• ASSIGNMENT
The records that follow are to be given again exactly, with their pictures omitted.

Dataset entries:
§ §

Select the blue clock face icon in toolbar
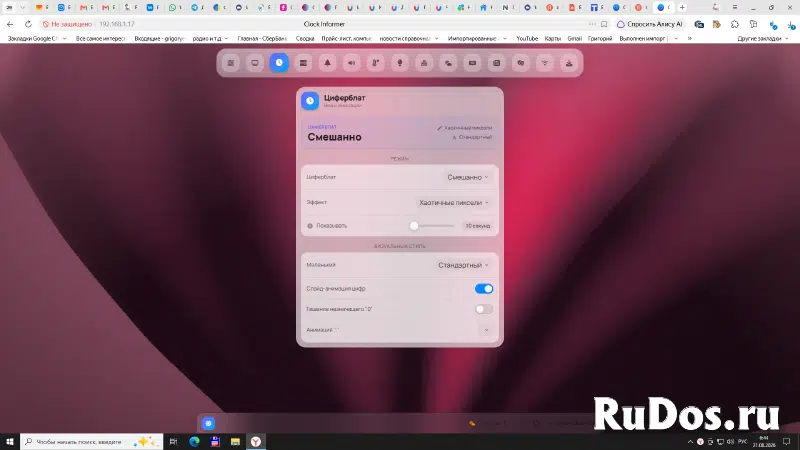 (x=279, y=63)
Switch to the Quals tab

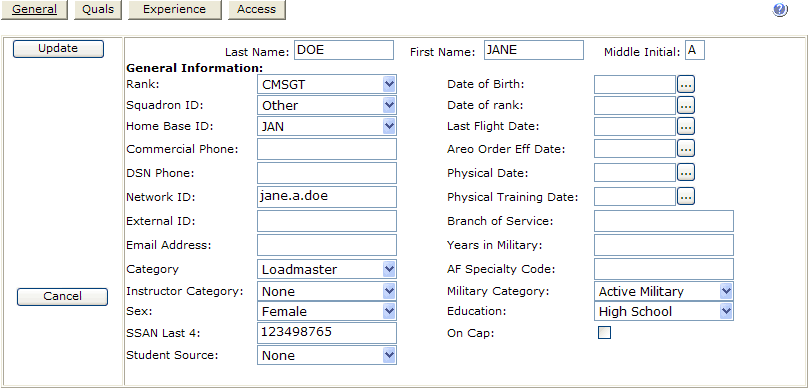[x=98, y=10]
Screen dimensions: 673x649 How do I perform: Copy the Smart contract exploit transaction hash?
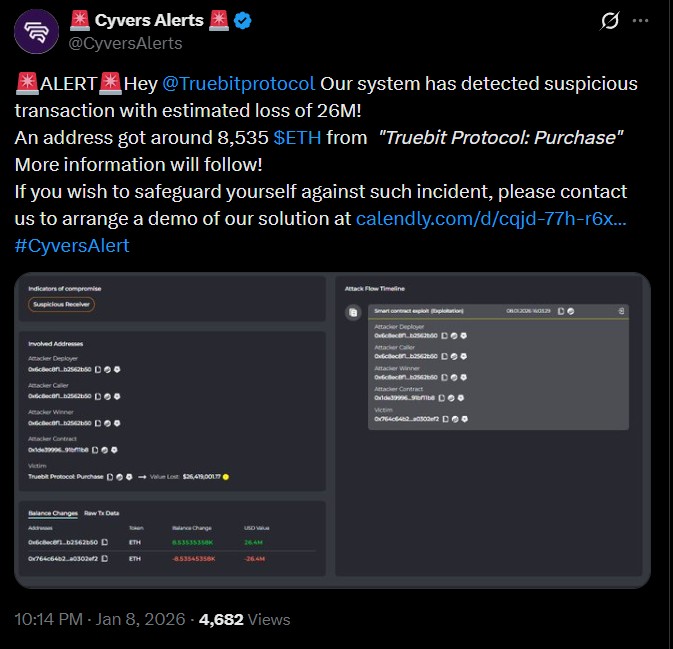[561, 312]
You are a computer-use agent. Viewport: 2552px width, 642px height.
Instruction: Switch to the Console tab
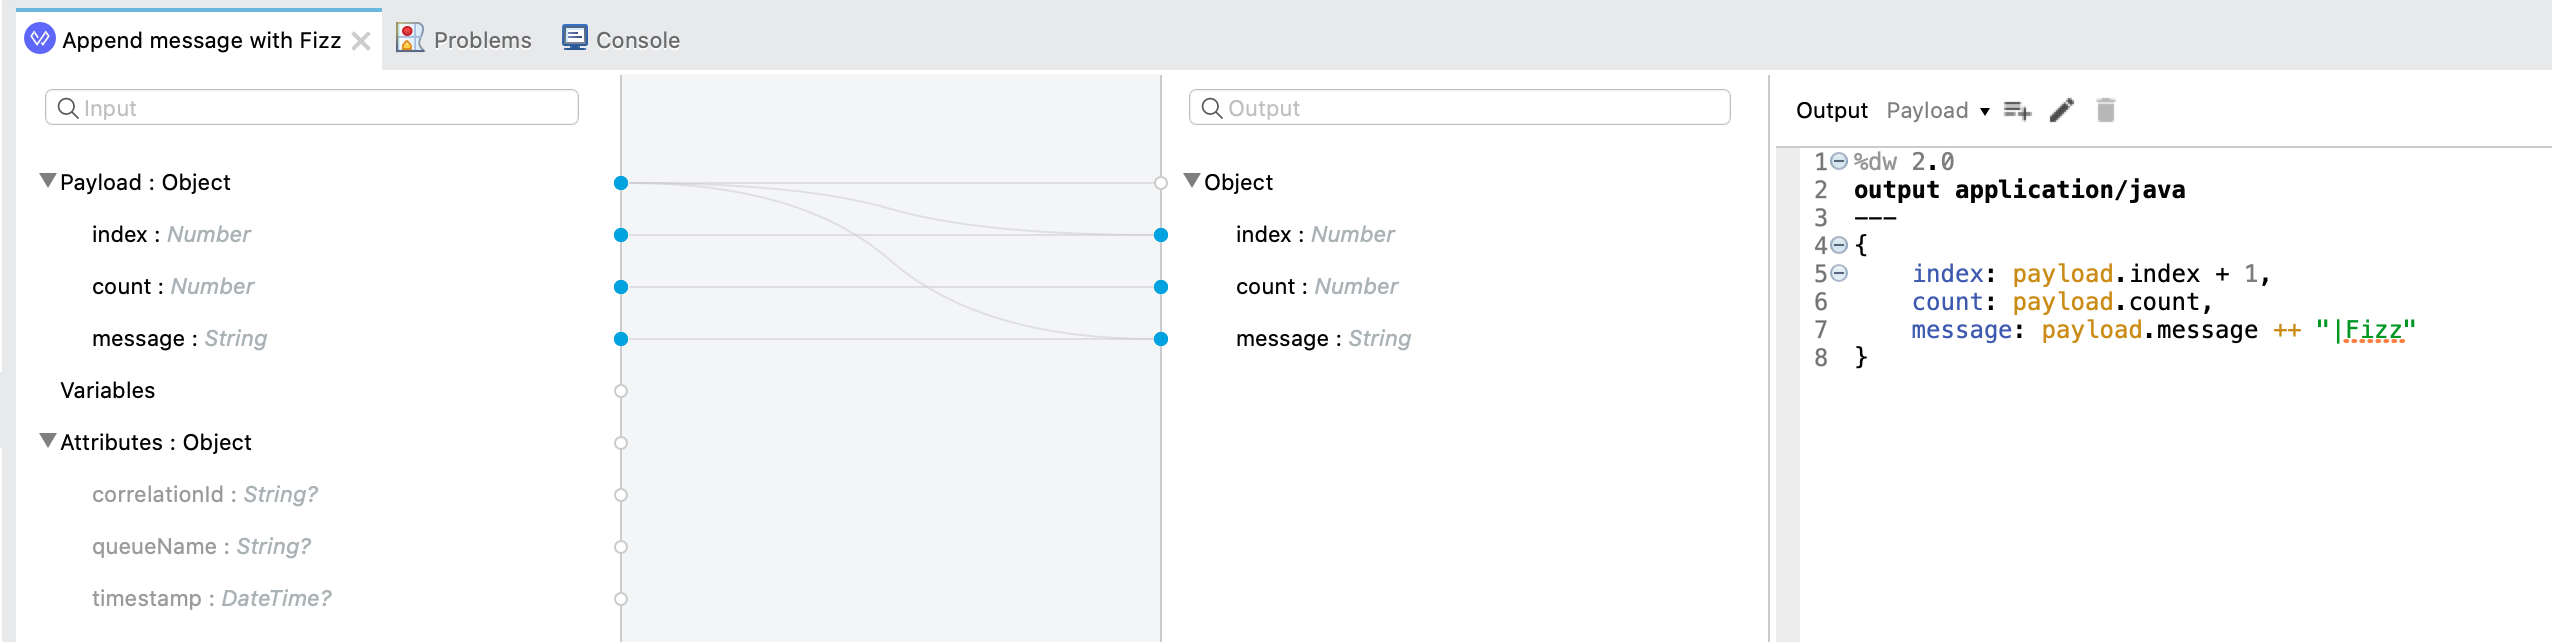pyautogui.click(x=637, y=40)
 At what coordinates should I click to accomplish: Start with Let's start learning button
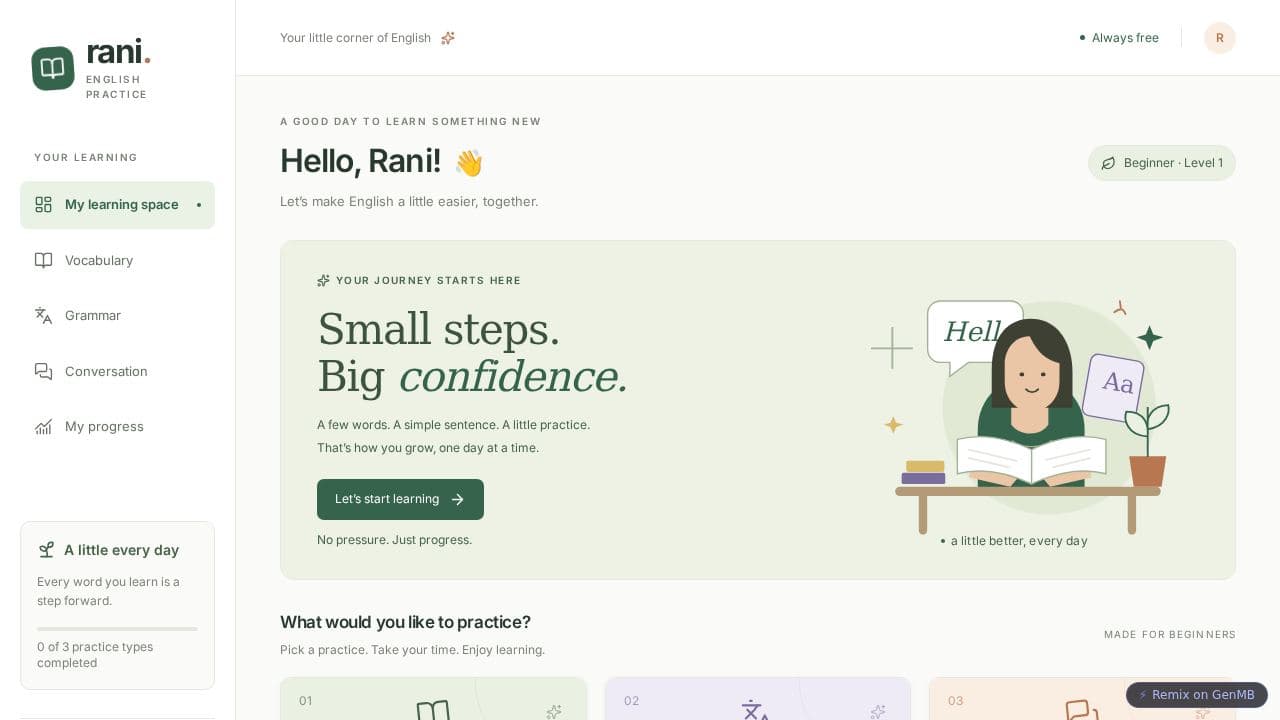click(400, 499)
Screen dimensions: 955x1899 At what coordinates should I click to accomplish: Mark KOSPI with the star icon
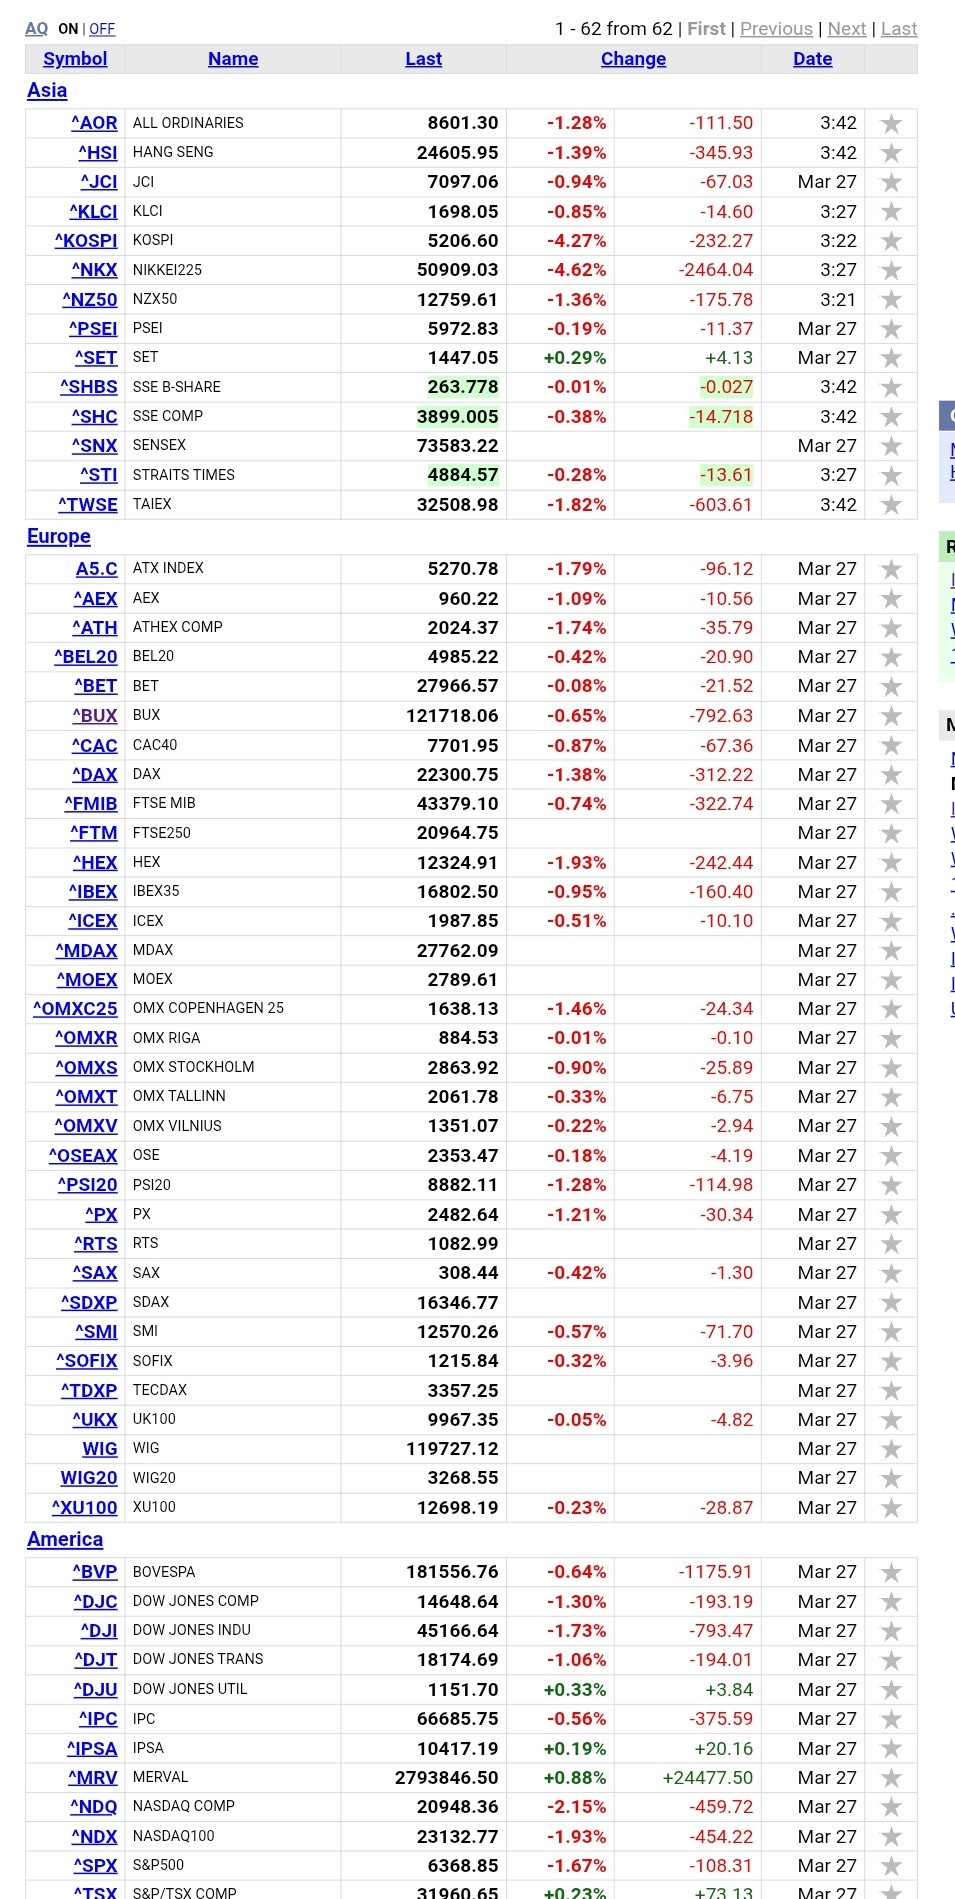click(890, 241)

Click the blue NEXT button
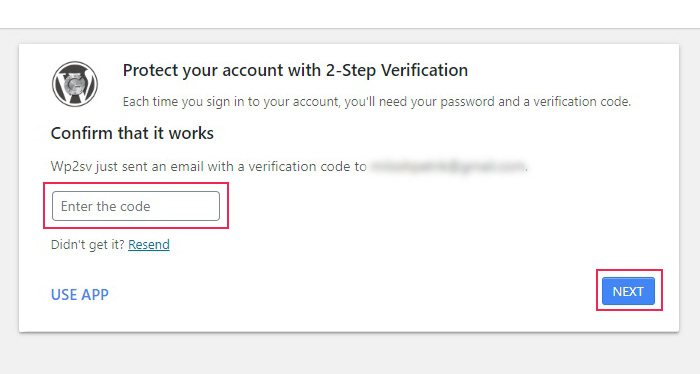[x=628, y=291]
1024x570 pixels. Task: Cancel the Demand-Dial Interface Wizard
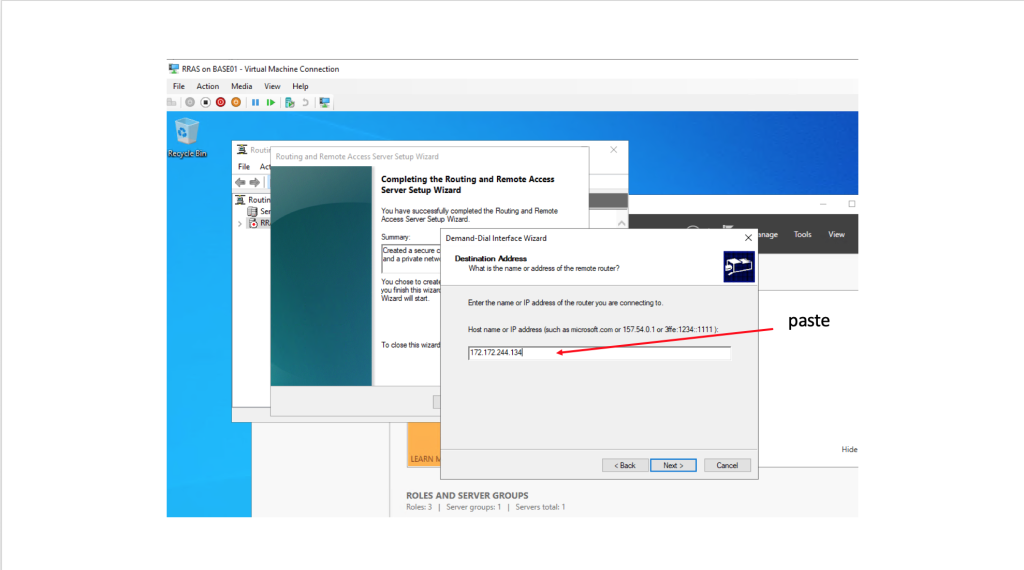[727, 465]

§ §

• ANSWER TO THE EXERCISE
Select the blue clock face icon in toolbar
 (x=279, y=63)
Switch to the Quals tab

[x=98, y=10]
Screen dimensions: 673x649 How do I perform: Copy the Smart contract exploit transaction hash?
[561, 312]
You are a computer-use agent. Viewport: 2552px width, 642px height.
Instruction: Switch to the Console tab
pyautogui.click(x=637, y=40)
 At what coordinates should I click to accomplish: Start with Let's start learning button
click(400, 499)
Screen dimensions: 955x1899 At what coordinates should I click to accomplish: Mark KOSPI with the star icon
click(890, 241)

Click the blue NEXT button
[x=628, y=291]
1024x570 pixels. Task: Cancel the Demand-Dial Interface Wizard
[727, 465]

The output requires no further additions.